Sign in to view source links and access this dataset
Description
4,926,930 pull requests from AI code assistants like Claude, Codex, and Copilot, as well as human developers, provide a large-scale view of software development activity. The dataset includes metadata such as repository snapshots, modified files, and standardized pull-request exports. It was created by AISE-TUDelft and last updated in May 2026.
Use Cases
Analyze AI assistant adoption and impact based on the volume of pull requests from different sources.
Compare code change patterns between human and AI-generated contributions based on the provided activity metadata.
Study repository evolution and refactoring trends using the included repository snapshots and modified file data.
Benchmark the performance of different AI coding tools based on metrics like merge rates and code additions.
Strengths
Large scale with 4,926,930 total pull requests.
Includes contributions from multiple named AI assistants (Claude, Codegen, Codex, Copilot) and humans for comparison.
Contains rich activity metadata such as repository snapshots and modified files.
Limitations
Column-level documentation is absent; field semantics must be inferred after download.

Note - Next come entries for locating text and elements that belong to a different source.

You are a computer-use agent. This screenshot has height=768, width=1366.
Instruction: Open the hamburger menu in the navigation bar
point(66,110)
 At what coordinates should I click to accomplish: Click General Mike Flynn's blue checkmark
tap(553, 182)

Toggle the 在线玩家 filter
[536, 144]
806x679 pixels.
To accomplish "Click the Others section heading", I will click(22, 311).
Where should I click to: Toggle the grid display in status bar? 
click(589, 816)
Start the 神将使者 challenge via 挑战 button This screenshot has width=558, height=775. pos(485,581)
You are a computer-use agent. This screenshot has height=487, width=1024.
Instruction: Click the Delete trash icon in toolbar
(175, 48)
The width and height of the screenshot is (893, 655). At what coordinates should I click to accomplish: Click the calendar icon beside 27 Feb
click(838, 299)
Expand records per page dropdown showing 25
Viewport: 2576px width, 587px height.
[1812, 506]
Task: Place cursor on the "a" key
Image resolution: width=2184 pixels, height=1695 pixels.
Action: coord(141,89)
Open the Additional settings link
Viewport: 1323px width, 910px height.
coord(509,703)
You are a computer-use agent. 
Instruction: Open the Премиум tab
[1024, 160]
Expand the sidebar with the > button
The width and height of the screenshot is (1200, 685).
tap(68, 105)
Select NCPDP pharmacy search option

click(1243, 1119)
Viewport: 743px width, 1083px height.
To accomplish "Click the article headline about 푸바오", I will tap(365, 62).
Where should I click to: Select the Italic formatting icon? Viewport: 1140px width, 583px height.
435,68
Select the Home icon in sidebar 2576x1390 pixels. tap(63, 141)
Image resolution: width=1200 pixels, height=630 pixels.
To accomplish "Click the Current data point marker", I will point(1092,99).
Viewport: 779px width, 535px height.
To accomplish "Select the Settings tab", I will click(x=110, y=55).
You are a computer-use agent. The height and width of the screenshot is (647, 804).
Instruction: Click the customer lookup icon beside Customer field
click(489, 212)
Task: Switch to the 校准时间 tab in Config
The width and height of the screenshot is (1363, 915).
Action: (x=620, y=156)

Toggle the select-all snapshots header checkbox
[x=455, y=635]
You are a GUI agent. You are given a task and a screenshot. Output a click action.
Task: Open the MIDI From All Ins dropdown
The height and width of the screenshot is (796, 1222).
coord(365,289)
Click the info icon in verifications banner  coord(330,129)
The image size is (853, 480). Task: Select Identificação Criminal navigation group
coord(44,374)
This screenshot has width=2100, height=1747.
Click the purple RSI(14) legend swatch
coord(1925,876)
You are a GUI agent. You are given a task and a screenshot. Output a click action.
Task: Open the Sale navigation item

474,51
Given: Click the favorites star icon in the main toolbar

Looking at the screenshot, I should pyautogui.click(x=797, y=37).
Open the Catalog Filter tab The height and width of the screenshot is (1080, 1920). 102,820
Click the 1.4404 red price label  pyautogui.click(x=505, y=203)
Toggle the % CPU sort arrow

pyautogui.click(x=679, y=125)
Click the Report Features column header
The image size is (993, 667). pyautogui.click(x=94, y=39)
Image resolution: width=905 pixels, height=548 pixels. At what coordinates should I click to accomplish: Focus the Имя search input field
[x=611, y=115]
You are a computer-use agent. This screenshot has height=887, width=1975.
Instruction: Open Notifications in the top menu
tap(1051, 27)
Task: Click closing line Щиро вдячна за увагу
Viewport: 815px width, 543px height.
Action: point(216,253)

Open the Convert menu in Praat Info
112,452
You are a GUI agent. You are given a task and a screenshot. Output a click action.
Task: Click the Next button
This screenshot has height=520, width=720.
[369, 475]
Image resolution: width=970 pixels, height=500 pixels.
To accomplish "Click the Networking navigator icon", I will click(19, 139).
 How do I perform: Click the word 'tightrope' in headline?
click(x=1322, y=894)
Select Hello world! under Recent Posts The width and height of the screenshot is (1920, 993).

Row count for specific cohorts is unknown, which may limit suitability assessment.
Description metadata is limited; actual data quality requires manual inspection after download.
Provenance
Source
AISE-TUDelft via Hugging Face.
Collection Method
Likely collected from version control platforms like GitHub, given the focus on pull requests.
Freshness
Last updated 2026-05-13 23:10:32; freshness should be verified.
License is unknown; terms of use must be verified before application.